*** Opening of Supplied records ***
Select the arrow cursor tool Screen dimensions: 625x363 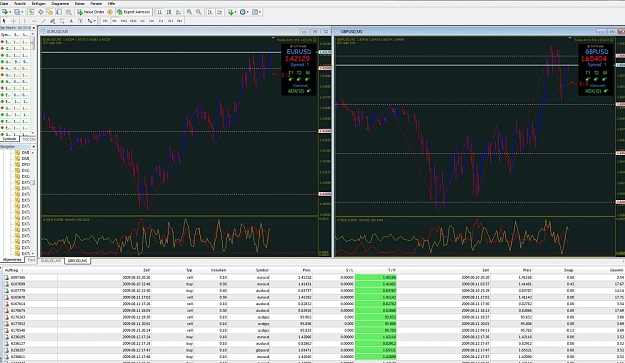click(x=4, y=21)
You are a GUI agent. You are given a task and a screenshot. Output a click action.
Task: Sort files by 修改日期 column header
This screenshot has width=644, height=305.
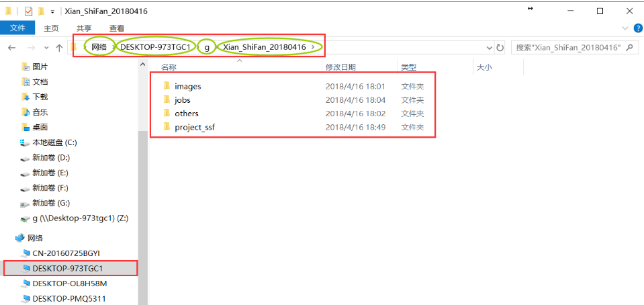(340, 67)
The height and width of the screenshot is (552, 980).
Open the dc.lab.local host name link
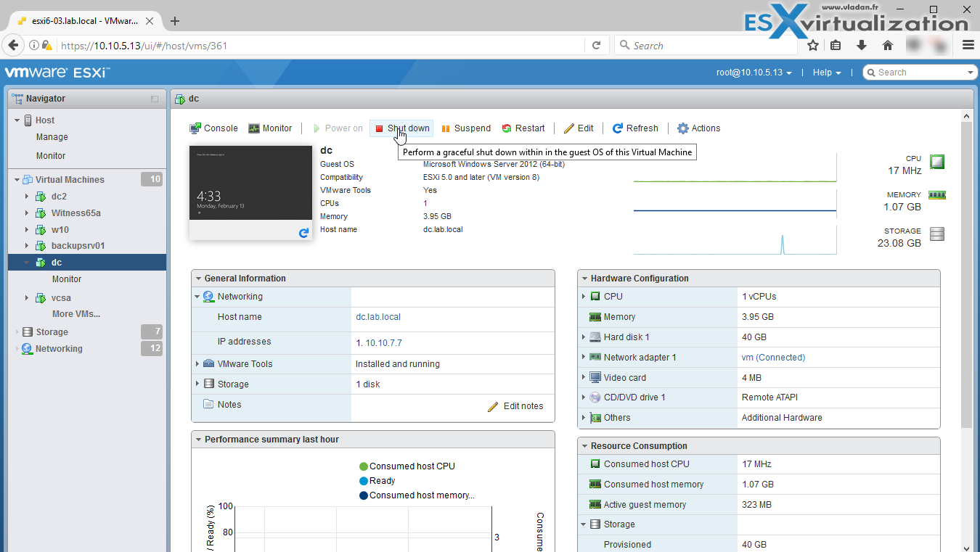click(377, 316)
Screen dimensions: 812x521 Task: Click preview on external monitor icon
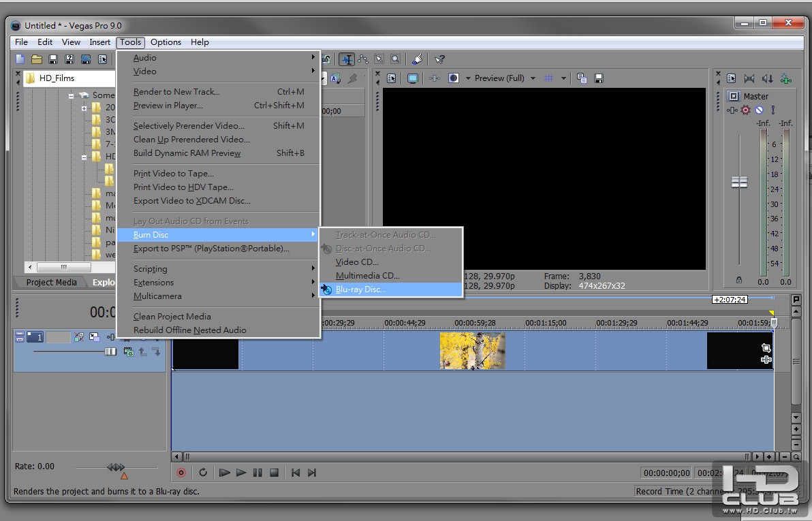click(413, 78)
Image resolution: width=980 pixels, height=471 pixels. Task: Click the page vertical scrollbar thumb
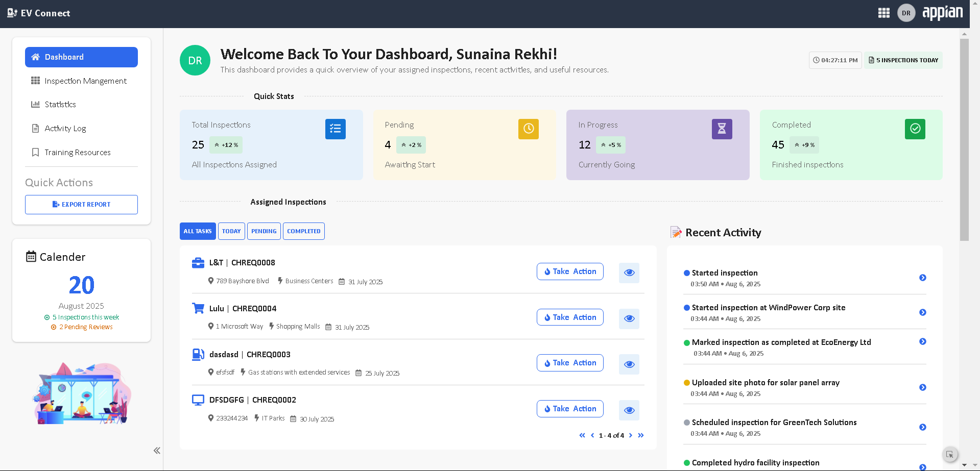pyautogui.click(x=964, y=138)
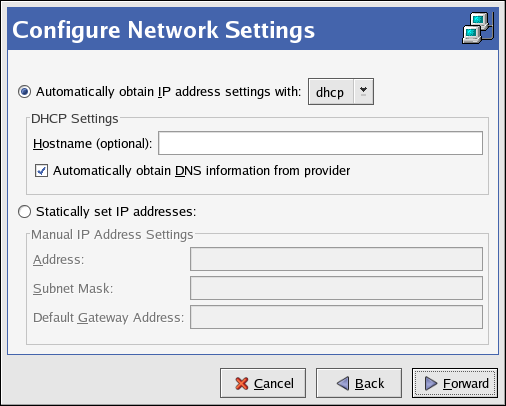The image size is (506, 406).
Task: Click the Address input field
Action: point(336,259)
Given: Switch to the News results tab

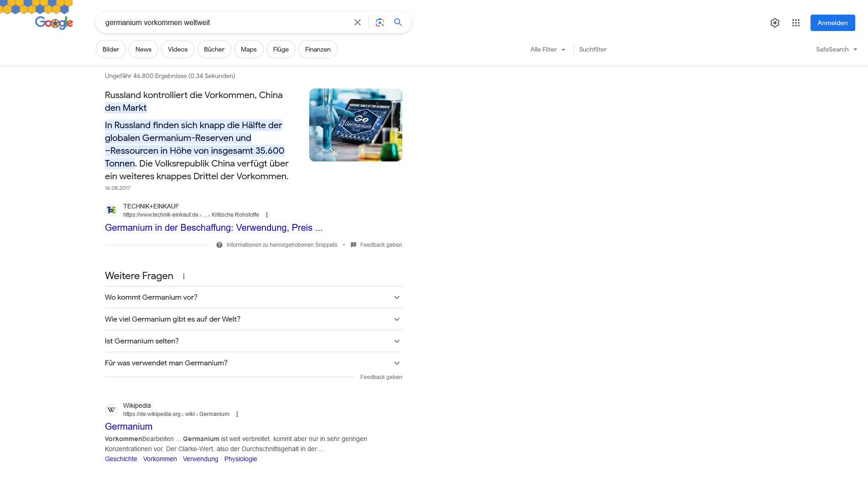Looking at the screenshot, I should 143,49.
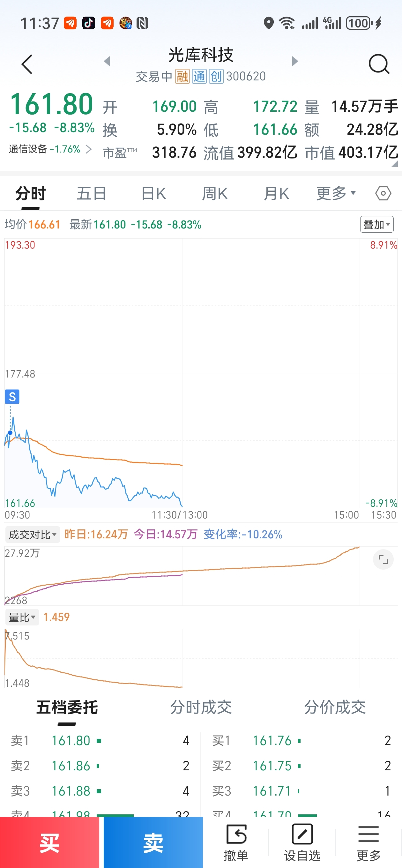Tap the 撤单 cancel order icon
The width and height of the screenshot is (402, 868).
pos(236,841)
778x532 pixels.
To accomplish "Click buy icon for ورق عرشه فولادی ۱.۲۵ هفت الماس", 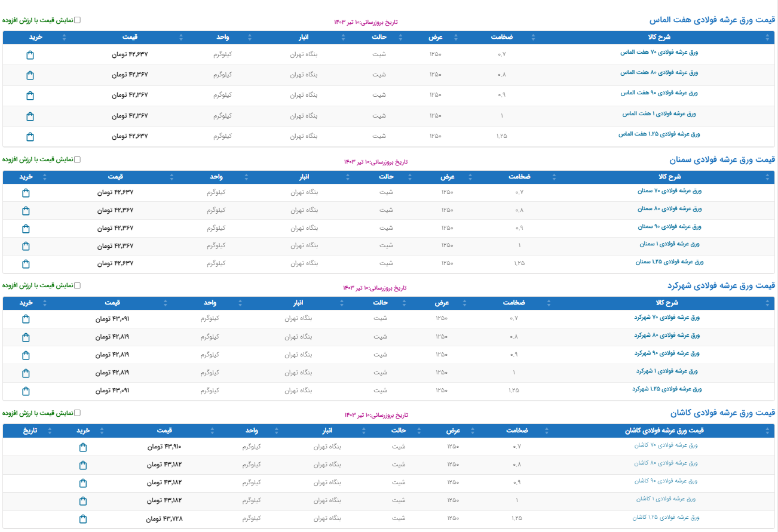I will pyautogui.click(x=30, y=137).
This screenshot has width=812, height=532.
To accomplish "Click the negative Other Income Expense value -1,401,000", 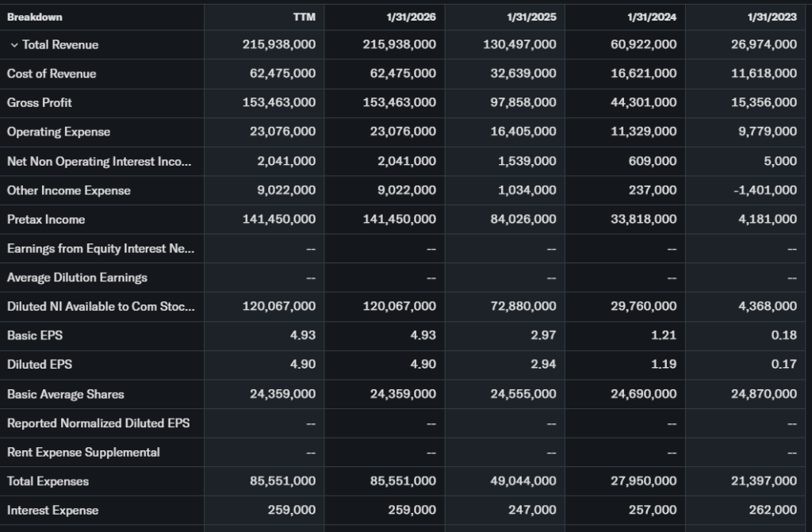I will [x=764, y=190].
*** Close of Supplied records ***
Skipping the pictures, print the lines in the listing above exactly as written, starting at the line with "The height and" and ending at the line with "778x532 pixels.", both included.

The height and width of the screenshot is (552, 980).
Open the dc.lab.local host name link
click(377, 316)
Screen dimensions: 812x521 Task: Click preview on external monitor icon
click(413, 78)
Image resolution: width=980 pixels, height=471 pixels. Task: Click the page vertical scrollbar thumb
pyautogui.click(x=964, y=138)
The image size is (506, 406).
Task: Click the Address input field
Action: point(336,259)
Given: Switch to the News results tab

Looking at the screenshot, I should 143,49.
Tap the 撤单 cancel order icon
The width and height of the screenshot is (402, 868).
pos(236,841)
778x532 pixels.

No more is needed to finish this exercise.